::: Supplied material :::

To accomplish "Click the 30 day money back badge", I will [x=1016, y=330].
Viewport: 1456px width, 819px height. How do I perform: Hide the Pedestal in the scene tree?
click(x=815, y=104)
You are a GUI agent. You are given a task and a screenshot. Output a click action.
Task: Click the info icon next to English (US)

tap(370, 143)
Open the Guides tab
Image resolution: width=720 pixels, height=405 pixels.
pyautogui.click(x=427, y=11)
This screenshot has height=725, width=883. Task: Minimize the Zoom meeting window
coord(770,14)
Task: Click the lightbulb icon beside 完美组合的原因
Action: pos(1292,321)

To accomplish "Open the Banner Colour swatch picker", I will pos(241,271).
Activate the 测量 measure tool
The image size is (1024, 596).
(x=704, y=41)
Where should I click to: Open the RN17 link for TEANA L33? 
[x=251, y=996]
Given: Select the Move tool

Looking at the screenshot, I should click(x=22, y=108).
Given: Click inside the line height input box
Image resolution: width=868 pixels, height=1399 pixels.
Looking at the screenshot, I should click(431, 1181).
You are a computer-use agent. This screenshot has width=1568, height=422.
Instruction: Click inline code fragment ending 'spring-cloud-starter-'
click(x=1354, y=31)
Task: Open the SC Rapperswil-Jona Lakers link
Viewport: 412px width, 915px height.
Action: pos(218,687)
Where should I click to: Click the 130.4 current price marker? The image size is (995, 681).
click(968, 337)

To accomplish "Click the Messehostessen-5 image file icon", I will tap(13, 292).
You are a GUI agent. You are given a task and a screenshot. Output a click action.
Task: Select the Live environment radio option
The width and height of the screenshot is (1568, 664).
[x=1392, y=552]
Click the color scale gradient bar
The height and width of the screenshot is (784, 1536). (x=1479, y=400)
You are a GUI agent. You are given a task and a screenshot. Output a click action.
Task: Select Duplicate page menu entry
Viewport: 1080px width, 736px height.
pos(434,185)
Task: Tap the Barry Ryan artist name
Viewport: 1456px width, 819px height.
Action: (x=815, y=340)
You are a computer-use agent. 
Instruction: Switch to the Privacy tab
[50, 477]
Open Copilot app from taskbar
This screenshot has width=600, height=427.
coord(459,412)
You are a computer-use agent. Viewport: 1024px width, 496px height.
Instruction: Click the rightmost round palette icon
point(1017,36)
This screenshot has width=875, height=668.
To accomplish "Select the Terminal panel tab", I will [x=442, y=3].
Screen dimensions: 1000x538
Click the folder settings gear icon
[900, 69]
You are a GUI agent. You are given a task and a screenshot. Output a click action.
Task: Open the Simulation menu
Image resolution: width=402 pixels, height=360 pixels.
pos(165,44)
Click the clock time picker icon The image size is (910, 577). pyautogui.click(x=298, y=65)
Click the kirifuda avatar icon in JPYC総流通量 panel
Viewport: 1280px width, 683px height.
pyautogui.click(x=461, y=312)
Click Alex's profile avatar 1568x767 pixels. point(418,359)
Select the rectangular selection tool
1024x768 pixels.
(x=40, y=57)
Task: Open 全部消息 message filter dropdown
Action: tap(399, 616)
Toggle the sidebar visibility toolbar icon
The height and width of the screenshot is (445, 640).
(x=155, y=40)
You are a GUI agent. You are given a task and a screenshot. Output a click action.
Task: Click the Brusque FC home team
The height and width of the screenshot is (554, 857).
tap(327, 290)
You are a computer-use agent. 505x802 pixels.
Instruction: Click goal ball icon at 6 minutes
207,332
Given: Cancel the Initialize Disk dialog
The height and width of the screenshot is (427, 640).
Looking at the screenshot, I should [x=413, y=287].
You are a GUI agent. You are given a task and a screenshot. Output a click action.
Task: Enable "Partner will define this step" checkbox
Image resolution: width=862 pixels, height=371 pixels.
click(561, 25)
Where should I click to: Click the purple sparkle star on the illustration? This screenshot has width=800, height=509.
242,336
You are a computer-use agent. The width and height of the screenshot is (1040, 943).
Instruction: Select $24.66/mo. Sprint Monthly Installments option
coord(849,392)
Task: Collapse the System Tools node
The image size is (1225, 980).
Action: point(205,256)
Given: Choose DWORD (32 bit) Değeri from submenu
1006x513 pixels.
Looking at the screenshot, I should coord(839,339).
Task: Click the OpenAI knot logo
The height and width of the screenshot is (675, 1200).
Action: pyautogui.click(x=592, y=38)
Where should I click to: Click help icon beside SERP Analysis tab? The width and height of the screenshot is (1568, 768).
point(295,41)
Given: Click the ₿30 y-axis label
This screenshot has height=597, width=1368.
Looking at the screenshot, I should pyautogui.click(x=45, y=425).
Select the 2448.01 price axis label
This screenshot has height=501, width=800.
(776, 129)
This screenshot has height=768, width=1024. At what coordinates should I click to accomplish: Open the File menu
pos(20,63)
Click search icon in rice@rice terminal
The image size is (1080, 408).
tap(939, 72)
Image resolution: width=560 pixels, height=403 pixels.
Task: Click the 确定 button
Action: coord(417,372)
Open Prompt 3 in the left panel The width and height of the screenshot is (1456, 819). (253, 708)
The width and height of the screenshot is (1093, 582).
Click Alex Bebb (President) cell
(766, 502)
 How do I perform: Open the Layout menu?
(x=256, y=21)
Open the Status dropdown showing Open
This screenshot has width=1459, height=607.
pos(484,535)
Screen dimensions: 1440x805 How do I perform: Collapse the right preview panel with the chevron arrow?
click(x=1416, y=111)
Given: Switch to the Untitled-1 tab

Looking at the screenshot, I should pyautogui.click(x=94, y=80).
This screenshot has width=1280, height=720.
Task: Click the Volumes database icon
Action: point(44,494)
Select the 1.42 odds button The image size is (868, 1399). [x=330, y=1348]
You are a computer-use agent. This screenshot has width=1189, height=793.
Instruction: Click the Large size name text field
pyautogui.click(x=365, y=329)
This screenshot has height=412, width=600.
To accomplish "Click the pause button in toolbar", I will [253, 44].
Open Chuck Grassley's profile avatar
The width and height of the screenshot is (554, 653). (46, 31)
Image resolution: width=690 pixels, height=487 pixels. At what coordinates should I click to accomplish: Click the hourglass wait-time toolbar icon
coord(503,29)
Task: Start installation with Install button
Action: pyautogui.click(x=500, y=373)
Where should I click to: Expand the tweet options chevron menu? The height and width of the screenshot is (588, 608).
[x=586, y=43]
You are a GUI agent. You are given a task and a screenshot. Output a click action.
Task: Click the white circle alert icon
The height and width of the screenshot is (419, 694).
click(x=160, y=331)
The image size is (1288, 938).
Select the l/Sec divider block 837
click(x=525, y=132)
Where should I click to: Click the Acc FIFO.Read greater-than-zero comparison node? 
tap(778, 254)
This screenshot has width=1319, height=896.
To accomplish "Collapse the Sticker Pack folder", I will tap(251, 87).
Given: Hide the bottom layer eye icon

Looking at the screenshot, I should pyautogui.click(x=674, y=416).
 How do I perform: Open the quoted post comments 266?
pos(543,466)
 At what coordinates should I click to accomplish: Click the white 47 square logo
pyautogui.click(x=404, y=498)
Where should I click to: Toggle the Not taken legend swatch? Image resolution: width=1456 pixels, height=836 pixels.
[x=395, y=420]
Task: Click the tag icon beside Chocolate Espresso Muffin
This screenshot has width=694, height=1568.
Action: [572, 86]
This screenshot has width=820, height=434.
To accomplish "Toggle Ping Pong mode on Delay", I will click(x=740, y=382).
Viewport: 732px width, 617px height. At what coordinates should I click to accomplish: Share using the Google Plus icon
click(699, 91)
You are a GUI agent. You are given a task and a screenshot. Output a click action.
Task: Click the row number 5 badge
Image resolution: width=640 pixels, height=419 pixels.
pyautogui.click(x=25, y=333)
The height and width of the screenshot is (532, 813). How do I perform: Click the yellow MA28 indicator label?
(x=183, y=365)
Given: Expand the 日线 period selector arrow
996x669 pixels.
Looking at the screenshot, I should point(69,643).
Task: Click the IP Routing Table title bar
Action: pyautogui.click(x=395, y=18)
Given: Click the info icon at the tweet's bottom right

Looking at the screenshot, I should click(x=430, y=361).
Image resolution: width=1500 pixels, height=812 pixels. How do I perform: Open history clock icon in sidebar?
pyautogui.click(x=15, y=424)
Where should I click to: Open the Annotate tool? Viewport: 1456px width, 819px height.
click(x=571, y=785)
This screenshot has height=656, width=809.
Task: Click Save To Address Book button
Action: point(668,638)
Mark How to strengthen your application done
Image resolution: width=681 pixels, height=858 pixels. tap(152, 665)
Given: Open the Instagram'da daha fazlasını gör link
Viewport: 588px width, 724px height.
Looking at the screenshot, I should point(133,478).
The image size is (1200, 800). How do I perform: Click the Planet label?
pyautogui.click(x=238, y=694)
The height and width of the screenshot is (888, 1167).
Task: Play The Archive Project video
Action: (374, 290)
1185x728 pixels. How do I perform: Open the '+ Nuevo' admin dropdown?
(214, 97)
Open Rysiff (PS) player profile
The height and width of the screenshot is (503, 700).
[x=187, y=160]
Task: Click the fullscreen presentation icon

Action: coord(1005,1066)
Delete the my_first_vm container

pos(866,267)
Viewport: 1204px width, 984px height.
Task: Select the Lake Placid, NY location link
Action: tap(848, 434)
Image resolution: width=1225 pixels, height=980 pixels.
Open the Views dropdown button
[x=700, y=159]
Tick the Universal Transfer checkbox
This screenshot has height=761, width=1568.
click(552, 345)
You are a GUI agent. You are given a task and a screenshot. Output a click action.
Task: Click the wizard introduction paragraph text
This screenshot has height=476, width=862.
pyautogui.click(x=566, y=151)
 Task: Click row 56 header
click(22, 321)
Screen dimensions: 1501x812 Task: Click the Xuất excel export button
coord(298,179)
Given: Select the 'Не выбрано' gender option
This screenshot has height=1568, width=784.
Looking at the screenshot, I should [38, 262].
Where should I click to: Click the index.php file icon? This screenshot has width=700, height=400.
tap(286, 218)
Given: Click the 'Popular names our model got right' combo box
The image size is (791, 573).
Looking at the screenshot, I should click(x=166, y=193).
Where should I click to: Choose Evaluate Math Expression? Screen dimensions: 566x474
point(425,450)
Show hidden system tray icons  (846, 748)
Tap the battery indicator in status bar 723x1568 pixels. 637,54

:::

■ **What you have to do**:
Please copy the lines from the line with "Click Alex's profile" to the line with "Looking at the screenshot, I should [x=413, y=287]." word for word.

■ **Result**:
Click Alex's profile avatar 1568x767 pixels. point(418,359)
Select the rectangular selection tool
1024x768 pixels.
(x=40, y=57)
Task: Open 全部消息 message filter dropdown
Action: tap(399, 616)
Toggle the sidebar visibility toolbar icon
The height and width of the screenshot is (445, 640).
(x=155, y=40)
You are a GUI agent. You are given a task and a screenshot. Output a click action.
Task: Click the Brusque FC home team
The height and width of the screenshot is (554, 857).
tap(327, 290)
You are a computer-use agent. 505x802 pixels.
Instruction: Click goal ball icon at 6 minutes
207,332
Given: Cancel the Initialize Disk dialog
The height and width of the screenshot is (427, 640).
Looking at the screenshot, I should [x=413, y=287].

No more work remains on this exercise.